Artists can “poison” AI to distort results

by time news

2023-10-27 04:45:00

All about Artificial Intelligence

The relationship between artificial intelligence (AI) and copyright is still an unregulated area and causes clashes between developers and artists. Now, a new tool called Nightshade allows users of AI systems that convert text to images to “poison” the software so that it stops working and generating satisfactory results.

Poison

Nighshade works simply: users of this AI software simply attach it to their request and it will corrupt the program. One example of this is how it can change the display of pixels in the final image or make the chatbot read a object as something completely different, delivering unexpected results.
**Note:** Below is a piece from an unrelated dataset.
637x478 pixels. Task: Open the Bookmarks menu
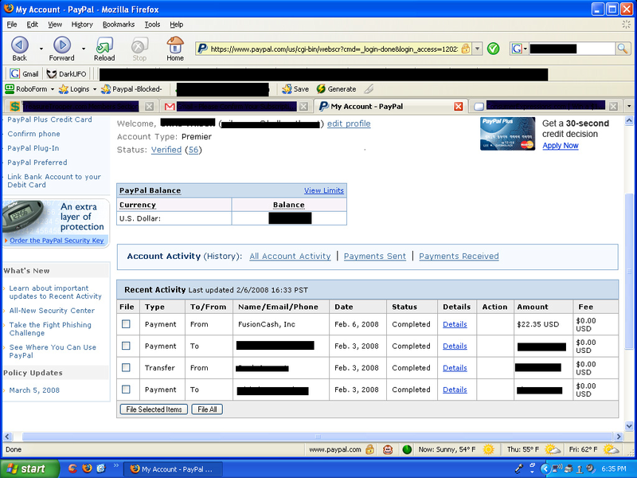[x=118, y=25]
The Vergethis can disrupt software settings such as DALL-E, Stable Diffusion and Midjourney and, in the long term, limit the ability to create artificial images.

Read more:

Imagem: Login (Shutterstock)

Artists vs. AI

A professor at the University of Chicago, Ben Zhao, is one of the creators of Nighshade and told MIT Technology Review that the intention of the “poison” is to tip the scales away from AI companies that used copyrighted works to train language models; Research Article Nightshade shows how text-to-image conversion software is vulnerable to attacks, which can destabilize programs and take away their generation capacity; To intensify the situation, Nightshade is integrated with Glaze, a tool from the same creators that masks the art style of artists, so that AI cannot reproduce them; These creators proposed in the article that these “hacker” programs could ultimately be used as artists’ defense against AI companies that take advantage of their work.